‘Yapayalnız Bir Kadın”ın kitabı çıktı!..
O Hanımefendi vicdanımız!..
Derinlere gömdüğümüz “Delikanlı” tarafımız.
“Kaybetmemek” için “kazanç”tan vazgeçen bizlerin, “kazanmak için kaybı göze almanın” zaruret olduğunu bilip de bilmezden gelen yanımız.
Her toplumun “vicdanını” açığa vuran insanlar vardır.
Ve “İNSAN” olmanın hakkını verenler de işte onlardır!..
¥
Bu “erkekler” dünyasında ve bilhassa da “erkekler” Türkiyesinde bir “Hanımefendi” pısmış kitlelere döndü ve...
“Ayağa kalkın” dedi:
“Hiçbir kaybın bedeli ‘Onur’ kaybından ağır değildir!..
Ve hiçbir ‘dokunulmaz’ inançtan güçlü değildir!..”
¥
Aytaç Kılınç, “üniformalı bürokrasi”nin en etkin, en haşin, en sorgulanamaz olduğu dönemde...
Ve...
Ne yazık ki, nice sakallıların, bıyıklıların pıstığı bir dönemde...
Çıktı ve koca bir “zulüm mekanizmasına” kafa tuttu!..
Ve çok daha önemlisi...
“Korkaklığa itidal kılıfını geçiren” ezik kitlelere, “Onu bunu bırakın da... Önce adam olun adam!” mesajını verdi!..

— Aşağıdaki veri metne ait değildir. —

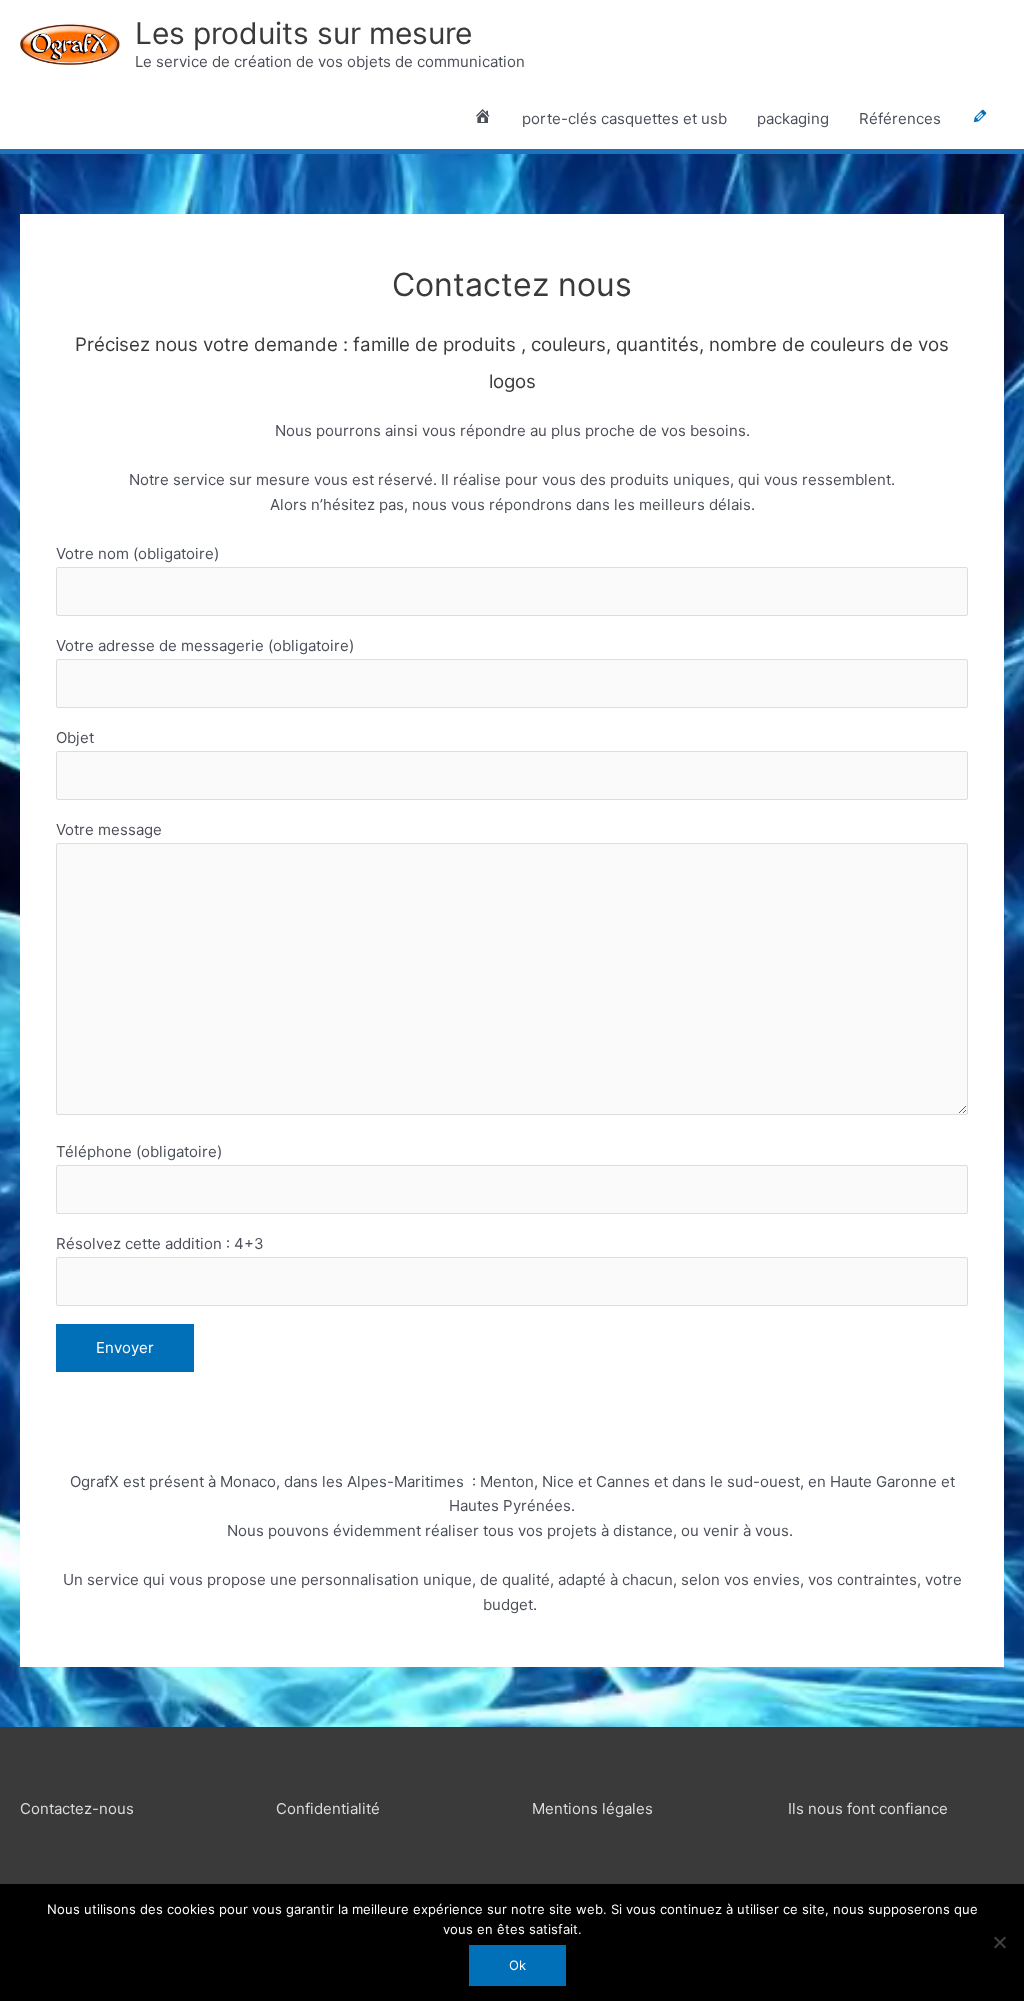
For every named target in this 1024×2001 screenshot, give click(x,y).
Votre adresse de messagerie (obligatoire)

Bütün sınavlardan dereceyle geçmiş olduğu halde önüne bin türlü “engel” çıkaran zamanın “dokunulmazlarına”, hem de “dokunulmazlıklarının en koyu olduğu dönemde” bedel ödemeyi göze alarak kafa tuttu!..
Kolay mı?..
Koca koca bıyıklıların, cüzdanı kabarık, koltuğu geniş olanların “pıstığı” bir dönemde, bir “kadın...”
Hem de bir “Memure...”
Çıkacak ve görev yaptığı okullardaki “darbeci yolsuzluklarının” hesabını soracak...
Milletin boğazından kesilen paraların, birtakım “dokunulmazların” ceplerine gitmesini engellemek, gidenleri de “hazineye kazandırmak” için belge toplayacak...
Milli Eğitim’e başvurularda bulunacak...
Ve bütün bunlardan dolayı da...
“Bu kadını okuldan içeri almayacaksınız!.. Bin mahkeme kazansa da ona görev yaptırmayacağım... Sakın o kadın buralara gelmesin!..” EMRİ’ne hedef olacak...
Her attığı adım takipte, bütün telefon konuşmaları dinlemede...
Öyle bir baskı ki, sokakta örtünmesi bile suç!..
Hukuk siyasallaşıyor filan demekteler ya, laf!..
Ne Hukuk’u, “Bir okul müdiresi sokakta baş örtemez!” kararını bile gördük biz!..
¥
Aytaç Kılınç, Ergenekon’un da baş hedeflerinden oldu haliyle...
O Yapı’nın “harcanması gerekenler” listesinde!..
¥
İşte...
Bu Hanımefendi’nin kitabı çıktı;
“TÜRBANLI MÜDÜR
VE DANIŞTAY SALDIRISI.”
Bir yalnız kadının, bir yalnız Ana’nın “Roman” tadında eseri...
İnanın bugüne kadar eline kalem alan hiçbir kadında, ondaki akıcılığı görmedim...
Ve tabii erkekte de görmedim!..
“Höt” dediği an binlerce “Kahraman” Türk erkeğine “arka” döndürten bir gücün despotizmine, hukuk dışı uygulamalarına kafa tutan bir “Yalnız Kadın”ı öyle anlatmış ki...
Bir sütunda tarifi mümkün değil.
Okumak lazım, okumak ve okutmak...
Bir “İnanmış Kadın”ın nice “güçlü kudretli”, “nice dokunulmaz” adamlara karşı ne mücadeleler verdiğini ve
bir “İnanmış Kadın”ın ne güçlü bir “İNSAN” olduğunu idrak için...
Çağımızdan müthiş bir misal...
Aytaç Kılınç Hocam’ın önünde saygıyla eğiliyorum!..
..............
KİTAP BİLGİSİ:
Çaman Aytaç Kılınç, (2011),
“TÜRBANLI MÜDÜR VE DANIŞTAY SALDIRISI”, Nilüfer Yayıncılık.